Adaptive management is a strategy that provides for making management decisions under uncertain conditions using the best available science rather than repeatedly delaying action until more information is available. Adaptive management allows for continuous learning resulting in management decisions based on what was learned, rather than adopting a management strategy and implementing it without regard for scientific feedback or monitoring. Adaptive management is an approach to resources management that increases the likelihood of success in obtaining goals in a manner that is both economical and effective because it provides flexibility and feedback to manage natural resources in the face of often considerable uncertainty.
To be effective, governance to support and implement adaptive management in the Delta must be flexible and have the capability to make timely changes to policies and practices in response to what is learned over time (e.g., the Delta Plan adaptive management approach described in Chapter 2). Governance for adaptive management should provide a decision-making structure that fosters communication among scientific experts, independent scientific reviewers, the relevant decision making authorities (e.g., state and federal fisheries agencies on issues related to aquatic ecosystem restoration) and a balanced approach to the involvement of interested stakeholders.
A Three-phase and Nine-step Adaptive Management Framework
The Council will use the three-phase and nine-step adaptive management framework in Figure 1B-1 that is described in detail below. The Council will use this framework to evaluate the usefulness of adaptive management for reviewing proposed covered actions involving ecosystem restoration and water management along with developing, implementing, and updating the Delta Plan (See Chapter 2).
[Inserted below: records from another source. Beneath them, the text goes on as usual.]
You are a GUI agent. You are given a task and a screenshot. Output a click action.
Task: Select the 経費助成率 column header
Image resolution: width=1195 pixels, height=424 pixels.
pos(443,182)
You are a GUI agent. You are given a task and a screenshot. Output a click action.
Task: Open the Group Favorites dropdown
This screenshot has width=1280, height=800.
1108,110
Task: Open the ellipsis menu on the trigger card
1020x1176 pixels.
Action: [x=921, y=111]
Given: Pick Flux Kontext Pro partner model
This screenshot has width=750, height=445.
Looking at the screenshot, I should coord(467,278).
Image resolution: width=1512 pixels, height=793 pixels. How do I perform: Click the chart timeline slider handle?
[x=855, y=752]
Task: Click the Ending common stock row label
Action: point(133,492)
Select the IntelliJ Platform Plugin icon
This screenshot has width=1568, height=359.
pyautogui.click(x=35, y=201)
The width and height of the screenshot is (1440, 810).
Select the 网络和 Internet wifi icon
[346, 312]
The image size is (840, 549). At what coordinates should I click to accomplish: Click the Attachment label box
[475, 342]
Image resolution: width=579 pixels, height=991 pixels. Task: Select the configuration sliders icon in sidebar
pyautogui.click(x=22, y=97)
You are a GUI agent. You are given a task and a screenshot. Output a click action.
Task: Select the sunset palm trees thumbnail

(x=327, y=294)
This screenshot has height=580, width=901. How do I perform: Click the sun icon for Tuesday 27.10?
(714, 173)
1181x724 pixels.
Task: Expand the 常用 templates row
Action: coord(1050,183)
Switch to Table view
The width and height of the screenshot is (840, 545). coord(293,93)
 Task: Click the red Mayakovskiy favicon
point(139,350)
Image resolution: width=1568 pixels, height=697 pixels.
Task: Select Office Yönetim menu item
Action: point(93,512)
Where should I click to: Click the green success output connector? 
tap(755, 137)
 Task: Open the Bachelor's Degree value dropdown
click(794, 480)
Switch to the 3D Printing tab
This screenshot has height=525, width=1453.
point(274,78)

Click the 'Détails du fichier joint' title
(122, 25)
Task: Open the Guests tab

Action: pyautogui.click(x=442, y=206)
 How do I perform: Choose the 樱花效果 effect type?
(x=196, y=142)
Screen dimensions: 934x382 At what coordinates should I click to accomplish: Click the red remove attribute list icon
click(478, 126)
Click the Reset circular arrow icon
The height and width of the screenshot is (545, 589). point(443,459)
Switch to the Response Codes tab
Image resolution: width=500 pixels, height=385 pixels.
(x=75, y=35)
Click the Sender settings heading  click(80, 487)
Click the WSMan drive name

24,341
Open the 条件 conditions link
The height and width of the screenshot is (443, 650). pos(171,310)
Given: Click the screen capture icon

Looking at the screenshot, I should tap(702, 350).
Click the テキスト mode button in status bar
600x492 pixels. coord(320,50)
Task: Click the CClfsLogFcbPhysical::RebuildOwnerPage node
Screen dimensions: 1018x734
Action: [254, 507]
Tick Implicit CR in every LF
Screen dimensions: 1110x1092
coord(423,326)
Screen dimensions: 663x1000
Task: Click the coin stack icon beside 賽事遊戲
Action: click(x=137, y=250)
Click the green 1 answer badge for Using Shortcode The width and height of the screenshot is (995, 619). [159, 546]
Ecosystem restoration and water management covered actions should include an adaptive management plan that considers all nine steps of this framework; however, they need not be rigidly included and implemented in the order described here and should not be used as a means to prevent action, but rather as a tool to enhance decision making. The intent is to build logical and clear information exchange and decision points into management actions that increase options and improve outcomes. In developing an adaptive management plan, the best available science should be used to inform the various steps of the adaptive management process.
A Nine-step Adaptive Management Framework
The shading represents the three broad phases of adaptive management (Plan, Do, and Evaluate and Respond), and the boxes represent the nine steps within the adaptive management framework. The circular arrow represents the general sequence of steps. The additional arrows indicate possible next steps for adapting (for example, revising the selected action based on what has been learned). This framework and the description of each step are largely derived from Stanford and Poole (1996), CALFED Bay-Delta Program (2000), Abal et al. (2005), and the Bay Delta Conservation Plan Independent Science Advisors on Adaptive Management (2009).
The Plan phase of the adaptive management framework is presented as four steps.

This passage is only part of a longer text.